RECORD EXTRACTS =>

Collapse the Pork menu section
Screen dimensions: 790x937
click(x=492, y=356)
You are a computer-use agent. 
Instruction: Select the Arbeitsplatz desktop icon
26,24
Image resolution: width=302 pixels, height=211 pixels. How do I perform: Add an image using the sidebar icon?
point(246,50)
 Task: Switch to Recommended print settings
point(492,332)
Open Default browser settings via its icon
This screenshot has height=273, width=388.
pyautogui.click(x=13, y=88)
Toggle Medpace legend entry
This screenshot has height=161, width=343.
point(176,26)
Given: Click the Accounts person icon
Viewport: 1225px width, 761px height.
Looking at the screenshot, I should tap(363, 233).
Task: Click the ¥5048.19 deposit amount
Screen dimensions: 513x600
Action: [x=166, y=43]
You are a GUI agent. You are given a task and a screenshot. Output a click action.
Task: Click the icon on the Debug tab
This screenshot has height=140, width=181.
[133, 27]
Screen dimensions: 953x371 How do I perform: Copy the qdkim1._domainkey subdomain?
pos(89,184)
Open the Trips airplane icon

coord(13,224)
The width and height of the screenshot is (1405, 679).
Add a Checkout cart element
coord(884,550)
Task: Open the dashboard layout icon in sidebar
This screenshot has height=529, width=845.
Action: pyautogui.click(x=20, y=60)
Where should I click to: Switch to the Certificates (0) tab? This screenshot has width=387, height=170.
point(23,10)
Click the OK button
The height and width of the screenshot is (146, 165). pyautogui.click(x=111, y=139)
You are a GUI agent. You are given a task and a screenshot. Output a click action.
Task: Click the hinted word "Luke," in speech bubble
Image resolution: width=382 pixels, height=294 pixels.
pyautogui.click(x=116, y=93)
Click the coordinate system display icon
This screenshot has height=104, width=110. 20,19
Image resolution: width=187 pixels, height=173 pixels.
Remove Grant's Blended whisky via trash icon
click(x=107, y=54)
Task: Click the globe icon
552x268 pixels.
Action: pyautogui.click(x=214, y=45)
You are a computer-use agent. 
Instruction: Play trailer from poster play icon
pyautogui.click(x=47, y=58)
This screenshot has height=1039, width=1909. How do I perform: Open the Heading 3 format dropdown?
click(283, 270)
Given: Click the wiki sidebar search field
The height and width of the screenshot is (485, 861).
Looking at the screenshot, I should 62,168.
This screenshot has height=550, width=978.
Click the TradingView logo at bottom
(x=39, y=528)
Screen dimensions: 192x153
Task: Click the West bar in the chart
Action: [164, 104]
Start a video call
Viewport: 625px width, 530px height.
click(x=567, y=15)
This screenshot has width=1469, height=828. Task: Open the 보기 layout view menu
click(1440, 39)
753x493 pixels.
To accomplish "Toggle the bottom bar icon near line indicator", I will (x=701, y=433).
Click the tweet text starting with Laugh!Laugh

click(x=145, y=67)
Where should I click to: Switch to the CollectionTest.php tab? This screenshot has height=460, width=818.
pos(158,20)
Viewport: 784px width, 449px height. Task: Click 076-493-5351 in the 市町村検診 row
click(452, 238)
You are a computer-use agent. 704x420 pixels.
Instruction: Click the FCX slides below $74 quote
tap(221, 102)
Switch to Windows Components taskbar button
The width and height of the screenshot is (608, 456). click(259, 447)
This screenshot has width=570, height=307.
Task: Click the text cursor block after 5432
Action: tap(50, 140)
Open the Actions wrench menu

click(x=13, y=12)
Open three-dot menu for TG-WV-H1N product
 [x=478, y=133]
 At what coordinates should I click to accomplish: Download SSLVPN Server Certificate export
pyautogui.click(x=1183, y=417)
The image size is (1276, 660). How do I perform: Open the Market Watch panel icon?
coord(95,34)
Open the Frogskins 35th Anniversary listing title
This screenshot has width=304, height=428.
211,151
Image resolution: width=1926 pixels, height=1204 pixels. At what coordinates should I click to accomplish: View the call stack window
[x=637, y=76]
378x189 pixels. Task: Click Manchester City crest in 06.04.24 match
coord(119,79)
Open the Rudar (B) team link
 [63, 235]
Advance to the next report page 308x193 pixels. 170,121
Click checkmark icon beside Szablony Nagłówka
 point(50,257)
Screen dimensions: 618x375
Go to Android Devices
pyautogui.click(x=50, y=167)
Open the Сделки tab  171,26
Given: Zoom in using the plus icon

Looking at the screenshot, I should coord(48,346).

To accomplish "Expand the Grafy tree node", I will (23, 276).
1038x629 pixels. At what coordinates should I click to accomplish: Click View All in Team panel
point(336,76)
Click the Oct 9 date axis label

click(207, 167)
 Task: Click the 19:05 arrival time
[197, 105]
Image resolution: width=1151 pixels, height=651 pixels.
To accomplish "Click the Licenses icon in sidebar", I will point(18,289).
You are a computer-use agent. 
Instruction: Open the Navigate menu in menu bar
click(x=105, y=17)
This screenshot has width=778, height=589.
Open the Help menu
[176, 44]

WHAT THE TASK REQUIRES => Convert all of the material above into a JSON list of strings, with each line as one string and blank lines omitted.

SOLUTION FOR THIS TASK =>
[
  "Collapse the Pork menu section",
  "Screen dimensions: 790x937",
  "click(x=492, y=356)",
  "You are a computer-use agent. ",
  "Instruction: Select the Arbeitsplatz desktop icon",
  "26,24",
  "Image resolution: width=302 pixels, height=211 pixels. How do I perform: Add an image using the sidebar icon?",
  "point(246,50)",
  " Task: Switch to Recommended print settings",
  "point(492,332)",
  "Open Default browser settings via its icon",
  "This screenshot has height=273, width=388.",
  "pyautogui.click(x=13, y=88)",
  "Toggle Medpace legend entry",
  "This screenshot has height=161, width=343.",
  "point(176,26)",
  "Given: Click the Accounts person icon",
  "Viewport: 1225px width, 761px height.",
  "Looking at the screenshot, I should tap(363, 233).",
  "Task: Click the ¥5048.19 deposit amount",
  "Screen dimensions: 513x600",
  "Action: [x=166, y=43]",
  "You are a GUI agent. You are given a task and a screenshot. Output a click action.",
  "Task: Click the icon on the Debug tab",
  "This screenshot has height=140, width=181.",
  "[133, 27]",
  "Screen dimensions: 953x371 How do I perform: Copy the qdkim1._domainkey subdomain?",
  "pos(89,184)",
  "Open the Trips airplane icon",
  "coord(13,224)",
  "The width and height of the screenshot is (1405, 679).",
  "Add a Checkout cart element",
  "coord(884,550)",
  "Task: Open the dashboard layout icon in sidebar",
  "This screenshot has height=529, width=845.",
  "Action: pyautogui.click(x=20, y=60)",
  "Where should I click to: Switch to the Certificates (0) tab? This screenshot has width=387, height=170.",
  "point(23,10)",
  "Click the OK button",
  "The height and width of the screenshot is (146, 165). pyautogui.click(x=111, y=139)",
  "You are a GUI agent. You are given a task and a screenshot. Output a click action.",
  "Task: Click the hinted word \"Luke,\" in speech bubble",
  "Image resolution: width=382 pixels, height=294 pixels.",
  "pyautogui.click(x=116, y=93)",
  "Click the coordinate system display icon",
  "This screenshot has height=104, width=110. 20,19",
  "Image resolution: width=187 pixels, height=173 pixels.",
  "Remove Grant's Blended whisky via trash icon",
  "click(x=107, y=54)",
  "Task: Click the globe icon",
  "552x268 pixels.",
  "Action: pyautogui.click(x=214, y=45)",
  "You are a computer-use agent. ",
  "Instruction: Play trailer from poster play icon",
  "pyautogui.click(x=47, y=58)",
  "This screenshot has height=1039, width=1909. How do I perform: Open the Heading 3 format dropdown?",
  "click(283, 270)",
  "Given: Click the wiki sidebar search field",
  "The height and width of the screenshot is (485, 861).",
  "Looking at the screenshot, I should 62,168.",
  "This screenshot has height=550, width=978.",
  "Click the TradingView logo at bottom",
  "(x=39, y=528)",
  "Screen dimensions: 192x153",
  "Task: Click the West bar in the chart",
  "Action: [164, 104]",
  "Start a video call",
  "Viewport: 625px width, 530px height.",
  "click(x=567, y=15)",
  "This screenshot has width=1469, height=828. Task: Open the 보기 layout view menu",
  "click(1440, 39)",
  "753x493 pixels.",
  "To accomplish \"Toggle the bottom bar icon near line indicator\", I will (x=701, y=433).",
  "Click the tweet text starting with Laugh!Laugh",
  "click(x=145, y=67)",
  "Where should I click to: Switch to the CollectionTest.php tab? This screenshot has height=460, width=818.",
  "pos(158,20)",
  "Viewport: 784px width, 449px height. Task: Click 076-493-5351 in the 市町村検診 row",
  "click(452, 238)",
  "You are a computer-use agent. 704x420 pixels.",
  "Instruction: Click the FCX slides below $74 quote",
  "tap(221, 102)",
  "Switch to Windows Components taskbar button",
  "The width and height of the screenshot is (608, 456). click(259, 447)",
  "This screenshot has width=570, height=307.",
  "Task: Click the text cursor block after 5432",
  "Action: tap(50, 140)",
  "Open the Actions wrench menu",
  "click(x=13, y=12)",
  "Open three-dot menu for TG-WV-H1N product",
  " [x=478, y=133]",
  " At what coordinates should I click to accomplish: Download SSLVPN Server Certificate export",
  "pyautogui.click(x=1183, y=417)",
  "The image size is (1276, 660). How do I perform: Open the Market Watch panel icon?",
  "coord(95,34)",
  "Open the Frogskins 35th Anniversary listing title",
  "This screenshot has width=304, height=428.",
  "211,151",
  "Image resolution: width=1926 pixels, height=1204 pixels. At what coordinates should I click to accomplish: View the call stack window",
  "[x=637, y=76]",
  "378x189 pixels. Task: Click Manchester City crest in 06.04.24 match",
  "coord(119,79)",
  "Open the Rudar (B) team link",
  " [63, 235]",
  "Advance to the next report page 308x193 pixels. 170,121",
  "Click checkmark icon beside Szablony Nagłówka",
  " point(50,257)",
  "Screen dimensions: 618x375",
  "Go to Android Devices",
  "pyautogui.click(x=50, y=167)",
  "Open the Сделки tab  171,26",
  "Given: Zoom in using the plus icon",
  "Looking at the screenshot, I should coord(48,346).",
  "To accomplish \"Expand the Grafy tree node\", I will (23, 276).",
  "1038x629 pixels. At what coordinates should I click to accomplish: Click View All in Team panel",
  "point(336,76)",
  "Click the Oct 9 date axis label",
  "click(207, 167)",
  " Task: Click the 19:05 arrival time",
  "[197, 105]",
  "Image resolution: width=1151 pixels, height=651 pixels.",
  "To accomplish \"Click the Licenses icon in sidebar\", I will point(18,289).",
  "You are a computer-use agent. ",
  "Instruction: Open the Navigate menu in menu bar",
  "click(x=105, y=17)",
  "This screenshot has width=778, height=589.",
  "Open the Help menu",
  "[176, 44]"
]